I had one, the silver dial version. It is known as the Seamaster Omegamatic 200m. That one has had some touch up work, or photoshop. None will have a bezel mark that red these days, these were made around 1996/7, all have tritium lume. Most hands and dial markers have faded orange and the lume has usually faded beige. These use a hybrid movement, the 1400, which is in essence ETA's version of the Seiko kinetic. In some ways it is less advanced than the Seiko version and also suffers some of the drawbacks those movements have. The Omega interpretation originally used a Renata capacitor as the power storage cell which is charged by a conventional rotor. Only issue is that this cell fails if it isn't used near constantly and only stores about 4 days of charge at best. It can, unlike the Seiko version, be hand wound though which is a useful USP. These caps are often swapped for a particular rechargeable battery, (Pan MT920 I think) which offers a longer reserve and can tolerate periods of inactivity better but still has a finite life. In reality they need a new cell as often as a quartz watch needs a battery or more so, so where is the benefit over quartz of that? Oh and the caps or batteries these use are about 20x the price of a conventional battery, though we still aren't talking big bucks. Otherwise they wear like the similar looking SM120m, or mid size Bond SMP (but slimmer) that is to say they are 36mm with quite a small dial area but very light and slim. Would I do it again? Honestly no. These are quirky and look good but need to be worn a lot to stay healthy and wont really tolerate being used as part of a rotation, as your only watch it would work but where would be the fun in that? The scuba tank box is worth as nearly much as the watch, a very similar design was used on the SM300 150th Anni LE with the grey dial and white gold bezel.
I have one and love it. I put a new cell in it (not as easy as most battery changes), and now I hand-wind it every couple of months, and it works fine.
@padders whoa, thanks for all information!
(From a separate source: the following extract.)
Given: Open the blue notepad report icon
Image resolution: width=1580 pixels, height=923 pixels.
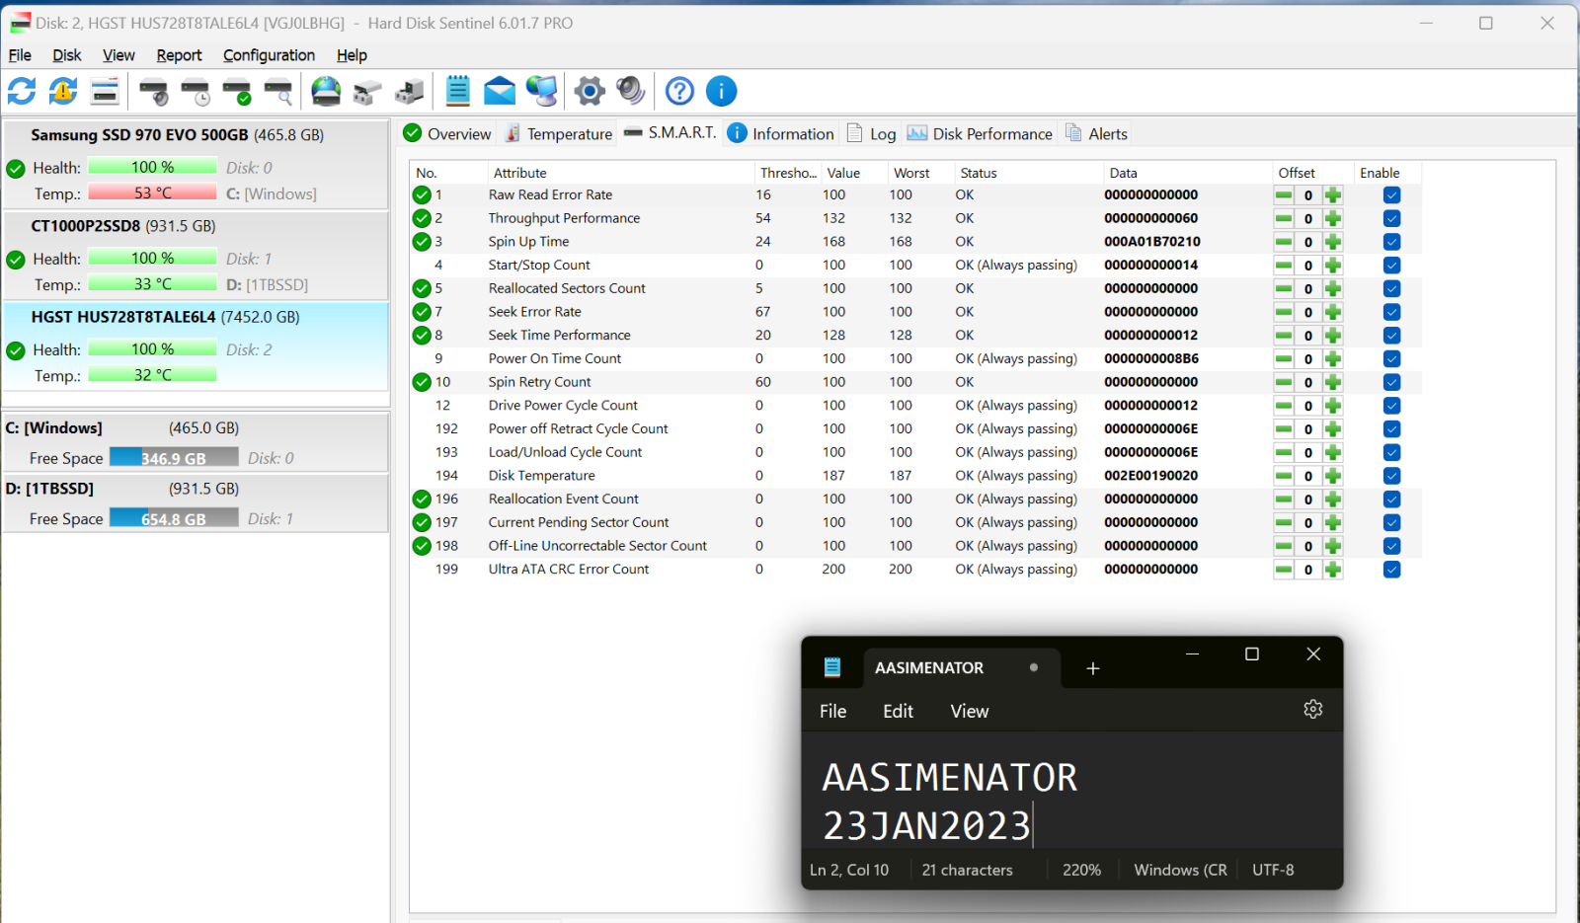Looking at the screenshot, I should pos(457,92).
So changing battery to Pan MT920 will help? They are around 12 bucks, so no big deal. But, I'm mixing stuff.. Battery, cells, caps? What is the difference?
Here's a quick crappy photo. Red bezel triangle and second hand tip remain fairly bright, and it's painfully obvious that photoshop wasn't involved here. Not sure how long the cell will last. I got this about 4 years ago, installed a new cell, and it's been fine with periodic hand-winding since then.